If there is an observable trend or pattern in your Scale-Location plot, this indicates heteroscedasticity.

4. Residuals vs Leverage (Influential Points)

from statsmodels.stats.outliers_influence import OLSInfluence

influence = OLSInfluence(model)
leverage = influence.hat_matrix_diag
cooks_d = influence.cooks_distance[0]

fig, ax = plt.subplots(figsize=(10, 6))
sns.scatterplot(x=leverage, y=df['standardised_residuals'], alpha=0.6, ax=ax)
ax.axhline(y=0, color='red', linestyle='--', linewidth=1)
ax.set_xlabel('Leverage')
ax.set_ylabel('Standardised Residuals')
ax.set_title('Residuals vs Leverage')

# highlight high influence points
high_influence = cooks_d > 4/len(df)
if high_influence.any():
    ax.scatter(leverage[high_influence], df['standardised_residuals'][high_influence], 
               color='red', s=100, alpha=0.6, label='High influence')
    ax.legend()
plt.show()

Points that are significantly higher or lower than zero and with high leverage are potentially a problem.

However, I would caution against just removing outliers because they have a significant influence. If those outliers are real observations, should they really be discarded?

Quick Diagnostic Function (Click to Expand)

Let’s create a helper function to generate all diagnostic plots at once.

def plot_diagnostics(model, data=None):
    """
    Create a 2x2 grid of diagnostic plots for a statsmodels regression model.
    
    Parameters:
    -----------
    model : statsmodels regression model
        A fitted statsmodels OLS model
    data : pandas DataFrame, optional
        The data used to fit the model (for some plot enhancements)
    """
    # get residuals and fitted values
    fitted = model.fittedvalues
    residuals = model.resid
    standardised_residuals = model.resid_pearson
    
    # calculate leverage and influence
    influence = OLSInfluence(model)
    leverage = influence.hat_matrix_diag
    
    # create 2x2 plot
    fig, axes = plt.subplots(2, 2, figsize=(14, 10))
    
    # 1. residuals vs fitted
    sns.scatterplot(x=fitted, y=residuals, alpha=0.6, ax=axes[0, 0])
    axes[0, 0].axhline(y=0, color='red', linestyle='--', linewidth=2)
    axes[0, 0].set_xlabel('Fitted Values')
    axes[0, 0].set_ylabel('Residuals')
    axes[0, 0].set_title('Residuals vs Fitted')
    
    # 2. q-q plot
    stats.probplot(residuals, dist="norm", plot=axes[0, 1])
    axes[0, 1].set_title('Q-Q Plot')
    
    # 3. scale-location
    sns.scatterplot(x=fitted, y=np.sqrt(np.abs(standardised_residuals)), alpha=0.6, ax=axes[1, 0])
    axes[1, 0].set_xlabel('Fitted Values')
    axes[1, 0].set_ylabel('√|Standardised Residuals|')
    axes[1, 0].set_title('Scale-Location')
    
    # 4. residuals vs leverage
    sns.scatterplot(x=leverage, y=standardised_residuals, alpha=0.6, ax=axes[1, 1])
    axes[1, 1].axhline(y=0, color='red', linestyle='--', linewidth=1)
    axes[1, 1].set_xlabel('Leverage')
    axes[1, 1].set_ylabel('Standardised Residuals')
    axes[1, 1].set_title('Residuals vs Leverage')
    
    plt.tight_layout()
    plt.show()

# use the function
plot_diagnostics(model_species_sm)

Checking for Multicollinearity

When predictors are highly correlated with each other, coefficient estimates become unstable. We can check this using Variance Inflation Factors (VIF).

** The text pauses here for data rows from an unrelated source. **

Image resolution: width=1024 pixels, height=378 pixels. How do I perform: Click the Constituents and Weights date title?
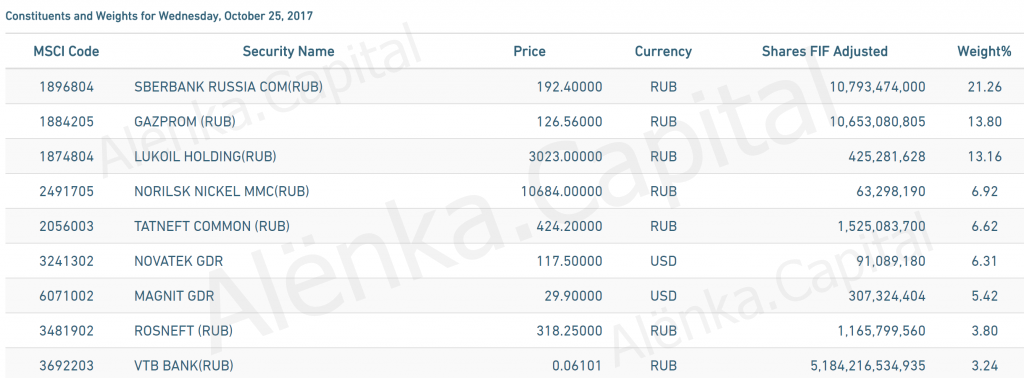(159, 16)
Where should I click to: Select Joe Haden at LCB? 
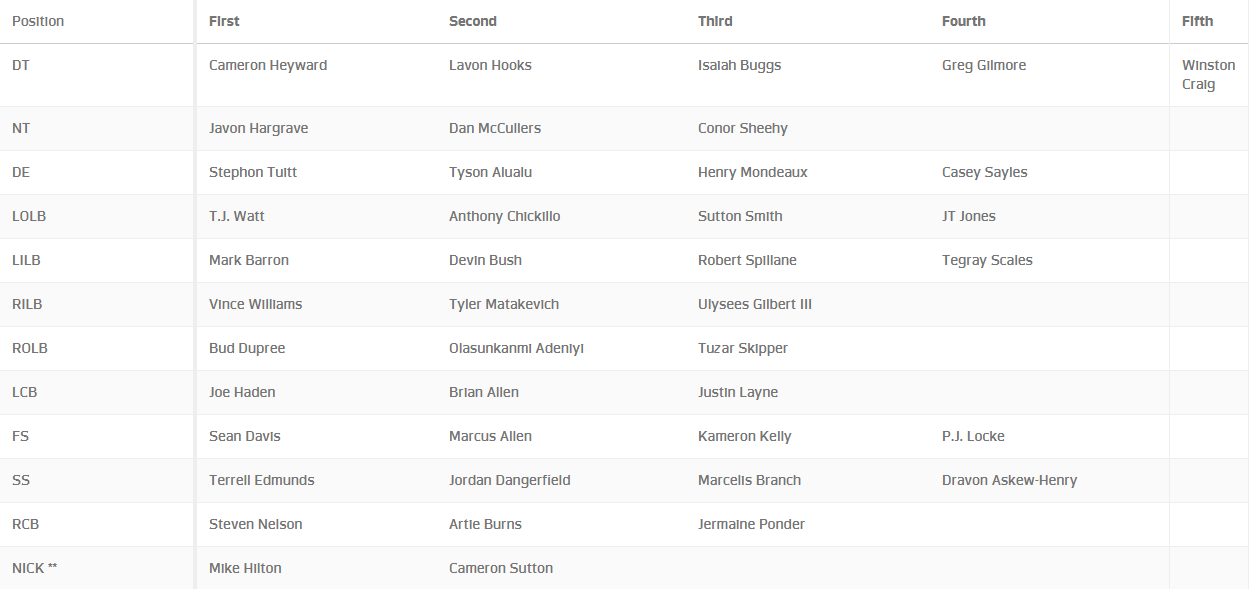tap(242, 392)
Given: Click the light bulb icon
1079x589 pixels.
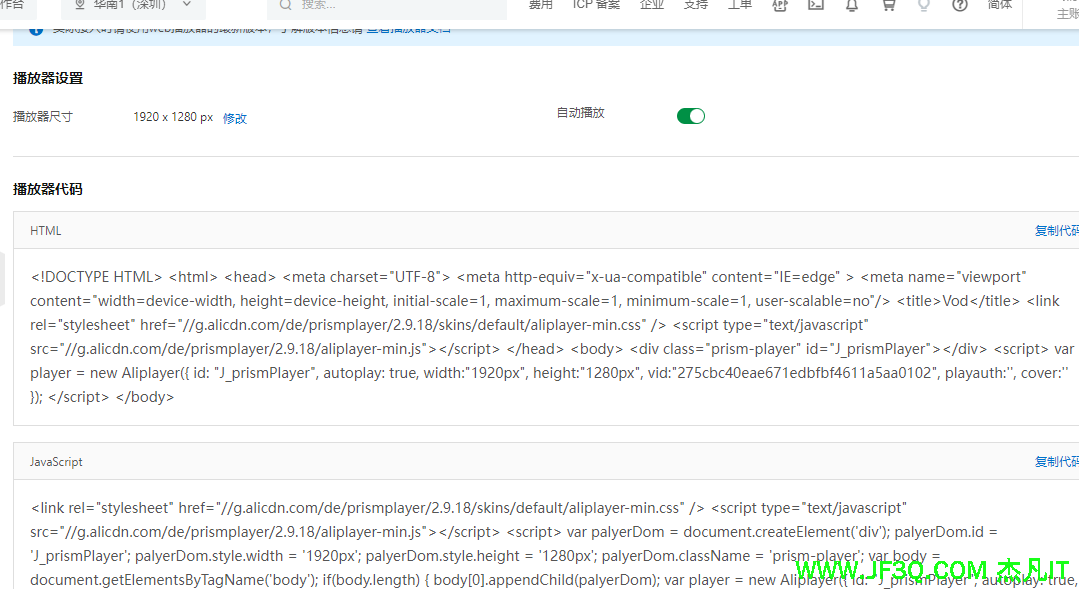Looking at the screenshot, I should tap(924, 5).
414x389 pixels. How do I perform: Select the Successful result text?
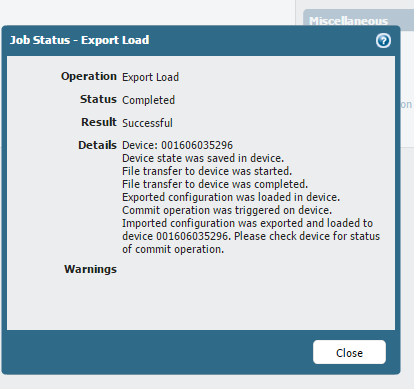[x=147, y=123]
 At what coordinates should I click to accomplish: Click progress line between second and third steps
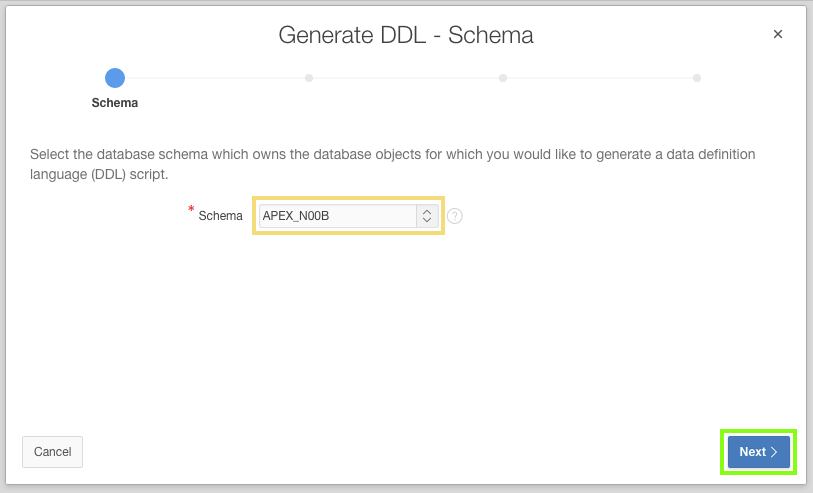[406, 77]
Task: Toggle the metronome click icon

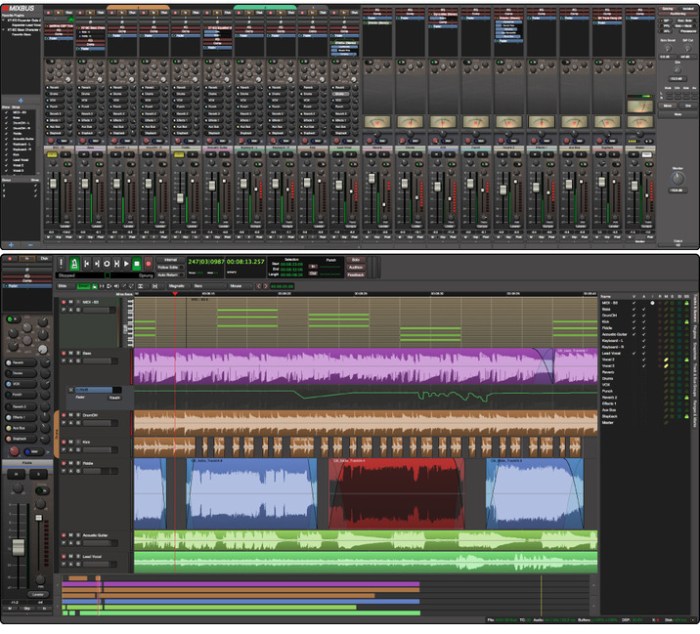Action: coord(74,264)
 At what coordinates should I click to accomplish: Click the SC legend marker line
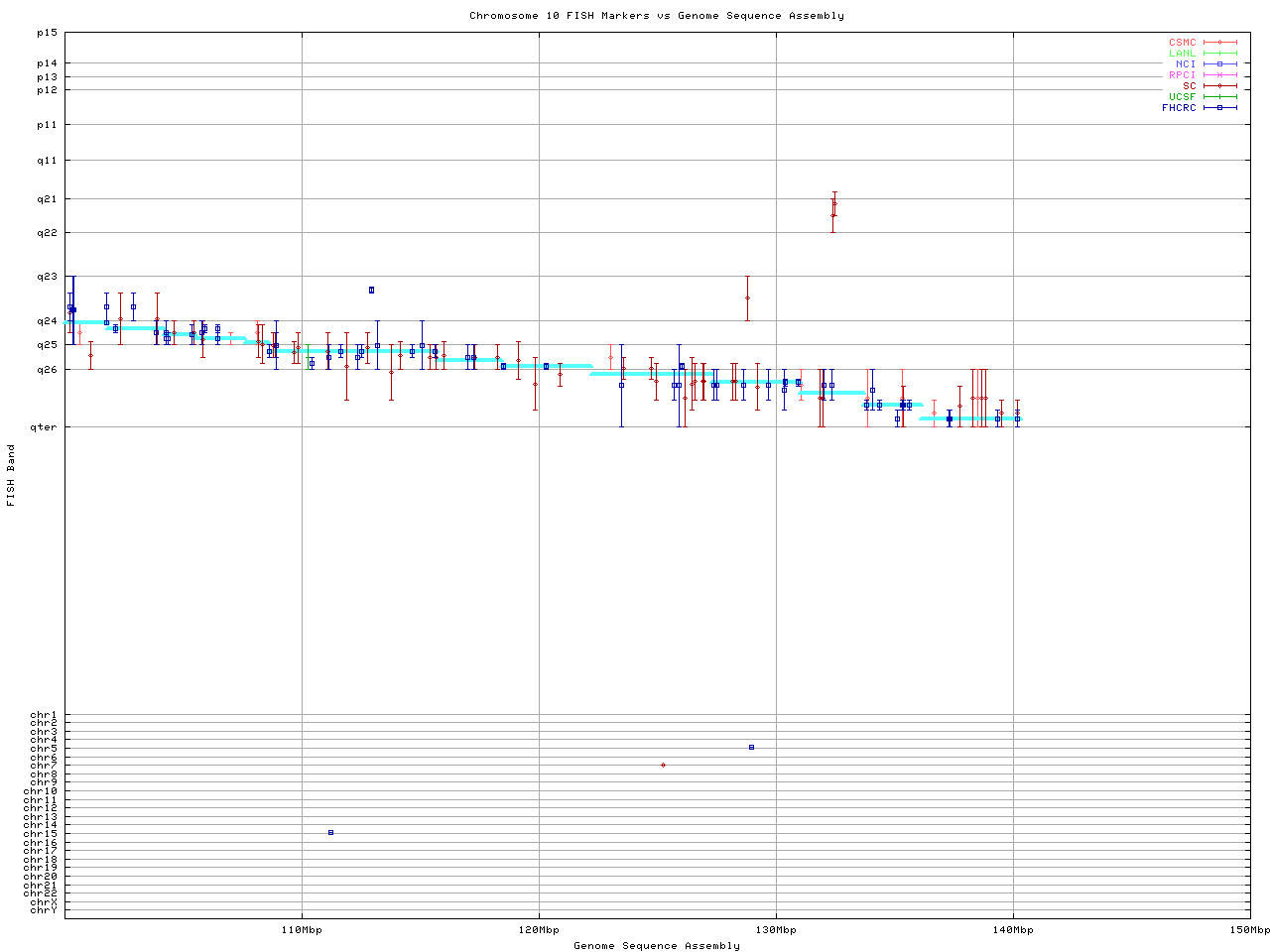[x=1219, y=86]
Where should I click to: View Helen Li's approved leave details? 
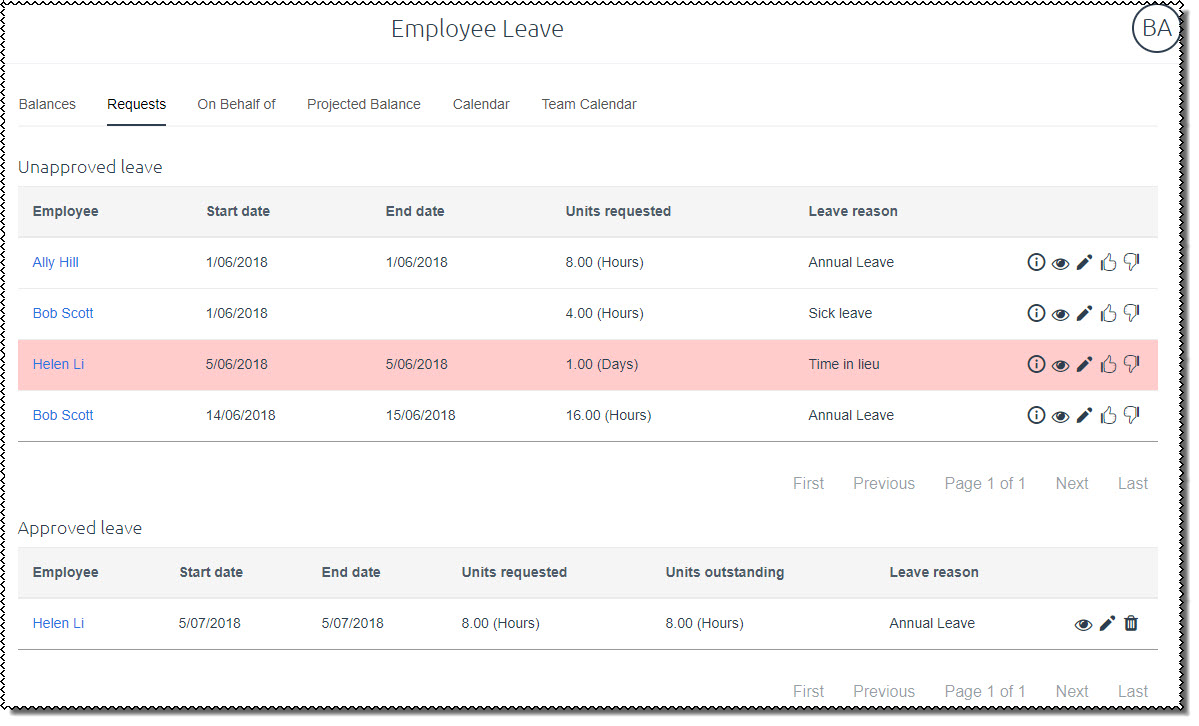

from statsmodels.stats.outliers_influence import variance_inflation_factor

# calculate VIF for each predictor
# need to add constant for VIF calculation
X_with_const = sm.add_constant(df[['flipper_len', 'bill_len', 'bill_dep']])

vif_data = pd.DataFrame()
vif_data['Variable'] = X_with_const.columns
vif_data['VIF'] = [variance_inflation_factor(X_with_const.values, i) 
                   for i in range(X_with_const.shape[1])]

print("Variance Inflation Factors:")
print(vif_data)
Variance Inflation Factors:
      Variable         VIF
0        const  691.005294
1  flipper_len    2.633327
2     bill_len    1.850958
3     bill_dep    1.593411

The rule of thumb:

  • VIF of greater than five = No multicollinearity
  • VIF of between five and ten = Moderate multicollinearity
  • VIF greater than ten = High multicollinearity

What Happens When Assumptions Are Violated?

Understanding assumptions helps you know when you can bend or break the rules.

  • Linearity - Coefficients are biased. Try transformations (log, polynomial) or non-linear models.
  • Independence - Standard errors are wrong (usually too small). Use clustered standard errors or multilevel models.
  • Homoscedasticity - Standard errors are wrong. Use robust standard errors (HC3, HC4). Predictions are still unbiased.
  • Normality - With large samples, not a big problem due to central limit theorem. With small samples, confidence intervals may be wrong.
  • Multicollinearity - Coefficients are unstable and hard to interpret, but predictions are fine. Remove or combine correlated predictors.

As you gain experience, you’ll learn when violations matter and when they don’t. For now, check diagnostics and flag any concerns.

Summary

  • sklearn for prediction - Fast, consistent API for building models.
  • statsmodels for inference - Detailed statistical output for understanding.
  • Assumptions matter - Check diagnostics, understand when violations are problematic.
  • Effect sizes over p-values - Focus on what matters practically.

Linear regression is a powerful tool, and learning the principles of linear regression (thinking about predictions, uncertainty, assumptions, and interpretation) apply to much more complex models.

Footnotes

  1. For explanatory models, it is generally best-practice to transform the data so that the intercept is meaningful. For example, subtracting the mean flipper length from each observation (otherwise known as centering) so that the zero value represents the average flipper length and the intercept represents the average body mass for the average flipper length.↩︎

  2. Statistical inference is the process of drawing conclusions about a population (or an effect occurring in the real-world) based on sample data.↩︎

  3. A model with \(\text{R}^2\) = 0.3 can still be incredibly useful if the effects are meaningful and the predictions are good enough for your purpose.↩︎

  4. Fixing the problem can take many shapes. It could involve transforming the data to fit the model better, adding (or removing) variables that improve model fit, or fitting a different type of regression model entirely.↩︎